Deutlich fiel dem Freud-Schüler Theodor Reik die Unwucht der bisherigen Erklärungen auf, welche Masochismus ausschließlich bei Männern untersuchten, ihn aber trotzdem als wesenhaft weiblich deklarierten:
"Die Passivität mag freilich vom Wesen der weiblichen Sexualität nicht leicht abtrennbar sein, aber das Erdulden von Schmerzen, Gepeitschtwerden, Gefesseltwerden, Demütigungen und Erniedrigungen gehören nicht zu den sexuellen Zielen der normalen Frau."
...schrieb er 1940 in seiner großangelegten Studie "Aus Leiden Freuden. Masochismus und Gesellschaft".
Auch die zweite psychologische Grundannahme von Krafft-Ebing und Freud wurde Mitte des 20. Jahrhunderts in Frage gestellt: nämlich dass Sadismus und Masochismus überhaupt zusammengehören. Der französische Philosoph Gilles Deleuze stellte 1968 in seinem Aufsatz "Sacher-Masoch und der Masochismus" klar: Sadisten und Masochisten verbindet nichts. Der Sadist, wie ihn sich der Marquis de Sade ausdachte, sucht ein Opfer, das er quälen kann. Der Masochist hingegen einen Komplizen seines Verlangens.
Das Begriffspaar "SM" hat sich, wie man weiß, trotzdem gehalten. Wobei das damit Bezeichnete heute im Allgemeinen weitgehend der masochistischen Inszenierungsphantasie entspringt, nicht der entfesselten Sadeschen Gewaltorgie. Und mit Sacher-Masochs Urszene noch immer das penible Verhandeln, Aushandeln und vertragliche Festlegen von Herrschaft und Unterwerfung teilt.

Auch unschuldigste Pärchen legen sich in Handschellen

Musik: "Strike, dear mistress, and cure his heart"
In Zeiten, in denen sich noch die unschuldigsten jungen Pärchen pinkfarbige Flauschhandschellen kaufen, scheint freiwillige sexuelle Unterwerfung ziemlich salonfähig geworden zu sein.

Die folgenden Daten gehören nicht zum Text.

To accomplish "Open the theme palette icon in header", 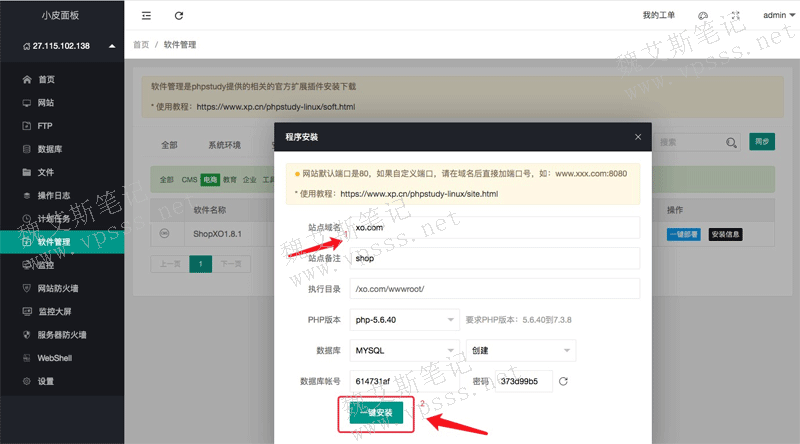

Den Welt-Erfolg der Softporno-SM-Phantasie "Shades of Grey" haben viele Feministinnen dennoch bestürzt aufgenommen. Und fragten: wie lässt sich angesichts von Emanzipation und Gleichberechtigung die offensichtliche Sehnsucht nach archaischen und gewalttätigen Geschlechterrollen erklären?
Vielleicht geht es aber gar nicht um die Gewalt, sondern um den Vertrag. Gerade wenn die Geschlechterrollen heute nicht mehr klar festgelegt sind, scheint es geboten, ja notwendig, sexuelle Begegnungen mehr oder weniger explizit auszuhandeln. Wenn manche amerikanische Staaten mit ihren "Yes means Yes"-Gesetzen jede Form von Sex ohne vorgängige klare Abmachung ächten – was ist das anderes, als die Verallgemeinerung des masochistischen Vertrags- und Konsensdenkens? Vielleicht werfen uns Sacher-Masochs-Fantasien gar nicht in die Vergangenheit zurück, vielleicht haben sie vielmehr unsere Gegenwart ganz entscheidend geprägt.
Musik: "Sweet Dreams are made of this."